CHALLENGE: Reproduce the items word for word, starting at the line that contains "Where should I" and ending at the end of the items, and leave the pictures out of your answer.
__________________________________________________
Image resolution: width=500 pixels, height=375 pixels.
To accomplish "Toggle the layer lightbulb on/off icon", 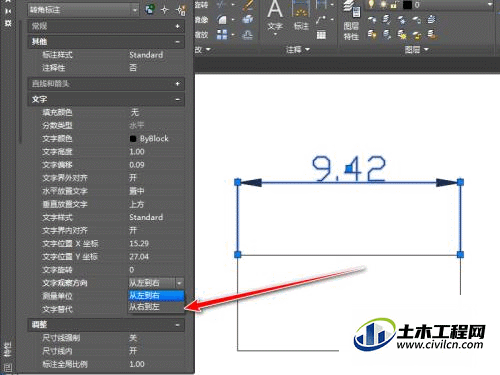I will pos(371,4).
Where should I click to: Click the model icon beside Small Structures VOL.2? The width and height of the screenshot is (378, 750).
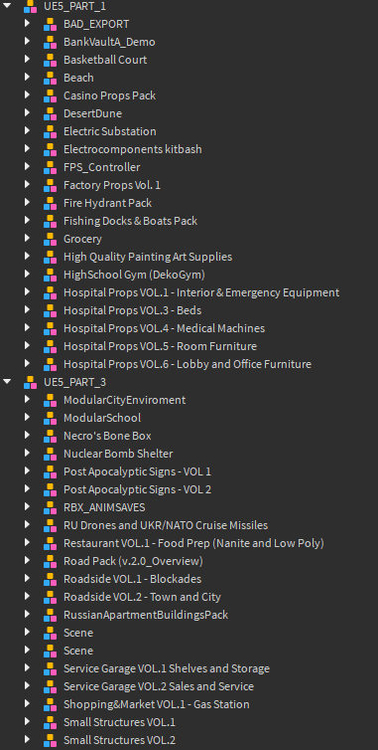coord(50,740)
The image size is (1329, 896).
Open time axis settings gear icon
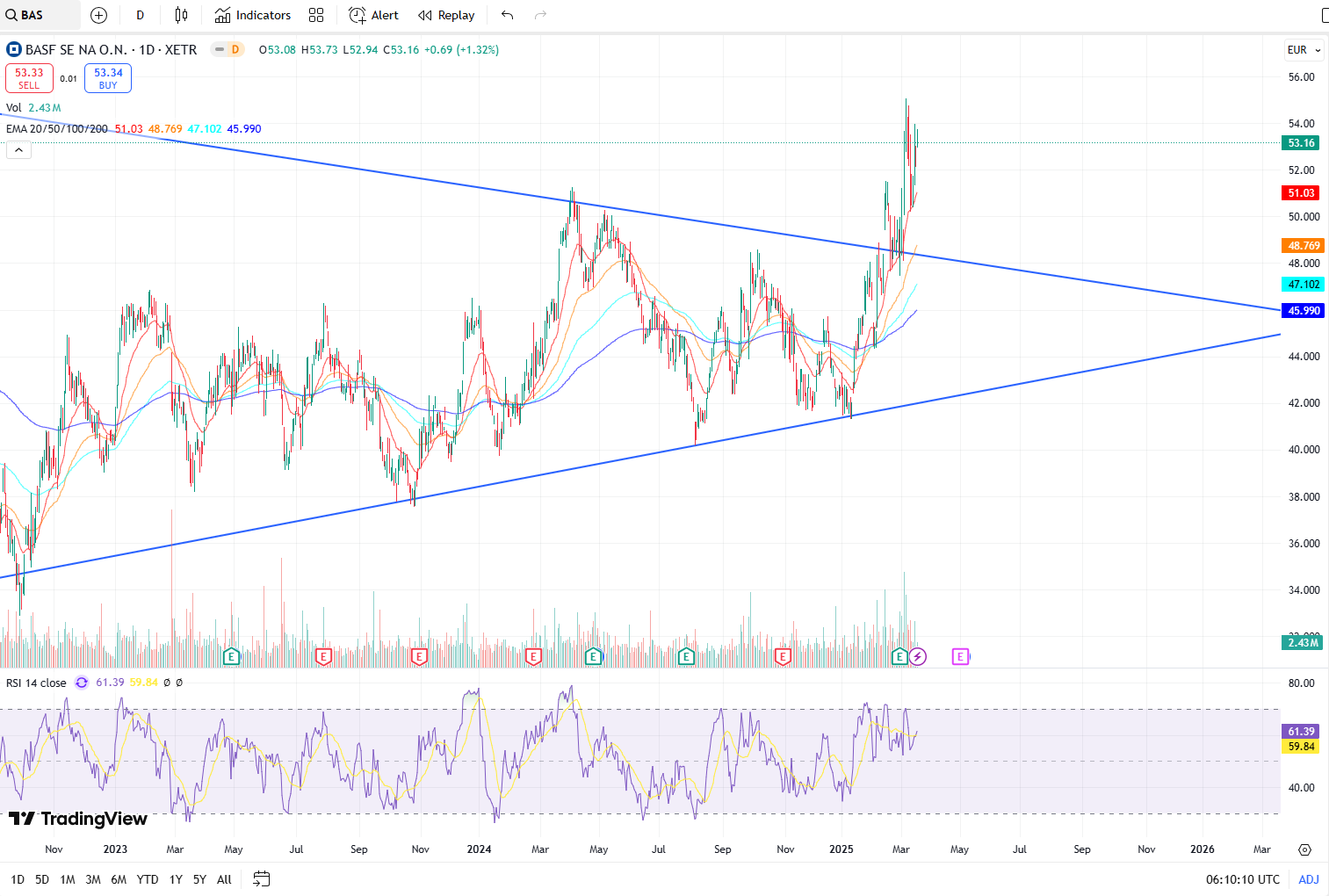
__________________________________________________
OUTPUT OF THE EXERCISE:
Where should I click to: Click the model icon beside Small Structures VOL.2? The width and height of the screenshot is (378, 750).
coord(50,740)
The image size is (1329, 896).
Open time axis settings gear icon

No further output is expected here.